◆ **作業項目 1**
日本の研究力に関する文章から、「日本の「研究力」はどうなっているのか」から「という事実の列挙が続きます。」までの部分を、両端の語句も含めて一字一句そのまま返してください。
◆ **作業項目 2**
次の(a)〜(c)が日本の研究力に関する文章の内容と合致するかを、それぞれ「はい」か「いいえ」で答え、判断の根拠となる本文の語句を正確に引用してください。(a)報告書は2015年5月に公表された。(b)2013年の人口あたり論文数で、韓国は日本の1.9倍である。(c)日本の論文数は2012年時点で5位である。

◆ **演習本文**
========================

2016年5月18日水曜日

日本の「研究力」はどうなっているのか

PEPS宇宙惑星科学セクション編集委員の山本衛です。

日本の「研究力」の現状はどうなのか?これについて国立大学協会政策研究所から所長自主研究「運営費交付金削減による国立大学への影響・評価に関する研究~国際学術論文データベースによる論文数分析を中心として~」(2015年5月)という報告(以下では「報告書」と呼びます)が公表されていますので、ご紹介します。調査をまとめたのは鈴鹿医療科学大学学長の豊田長康先生です。トムソン・ロイターInCitesというWeb of Scienceをさらにまとめたデータベースをもとに、各国の論文数の比較分析を行っています。また各国の公的研究資金や日本の国立大学への運営費交付金や科研費の情報を加味し、研究力向上への提言をまとめています。豊田先生はご自分のブログを持ち、そこで2010年ごろから根強く議論を続け、この報告書に結実したようです。

報告書に示されている日本の科学技術の現状は衝撃的です。ぜひ多くの方が目を通されることをお勧めします。報告書からの引用ですが、「(各国との比較において)2002年頃から、唯一日本だけ論文数が停滞~減少し、2012年時点で5位となっている。人口あたり論文数は停滞し、先進国で最も少ない。2013年人口あたり論文数は世界35位、台湾は日本の1.9倍、韓国は日本の1.7倍。2013年生産年齢人口あたり論文数では日本は31位。日本の研究力は東欧諸国グループに属する。」などという事実の列挙が続きます。

========================

◆ **資料抜粋**
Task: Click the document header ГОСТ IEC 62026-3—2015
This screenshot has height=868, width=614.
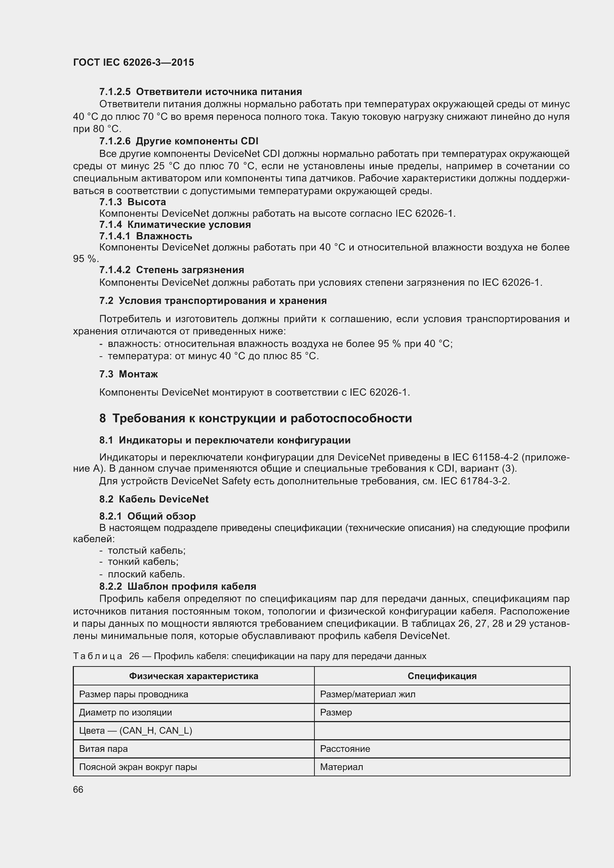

========================

◆ **記述解答 1**
日本の「研究力」はどうなっているのか

PEPS宇宙惑星科学セクション編集委員の山本衛です。

日本の「研究力」の現状はどうなのか?これについて国立大学協会政策研究所から所長自主研究「運営費交付金削減による国立大学への影響・評価に関する研究~国際学術論文データベースによる論文数分析を中心として~」(2015年5月)という報告(以下では「報告書」と呼びます)が公表されていますので、ご紹介します。調査をまとめたのは鈴鹿医療科学大学学長の豊田長康先生です。トムソン・ロイターInCitesというWeb of Scienceをさらにまとめたデータベースをもとに、各国の論文数の比較分析を行っています。また各国の公的研究資金や日本の国立大学への運営費交付金や科研費の情報を加味し、研究力向上への提言をまとめています。豊田先生はご自分のブログを持ち、そこで2010年ごろから根強く議論を続け、この報告書に結実したようです。

報告書に示されている日本の科学技術の現状は衝撃的です。ぜひ多くの方が目を通されることをお勧めします。報告書からの引用ですが、「(各国との比較において)2002年頃から、唯一日本だけ論文数が停滞~減少し、2012年時点で5位となっている。人口あたり論文数は停滞し、先進国で最も少ない。2013年人口あたり論文数は世界35位、台湾は日本の1.9倍、韓国は日本の1.7倍。2013年生産年齢人口あたり論文数では日本は31位。日本の研究力は東欧諸国グループに属する。」などという事実の列挙が続きます。

◆ **記述解答 2**
(a)はい。「(2015年5月)という報告」
(b)いいえ。「韓国は日本の1.7倍」
(c)はい。「2012年時点で5位となっている」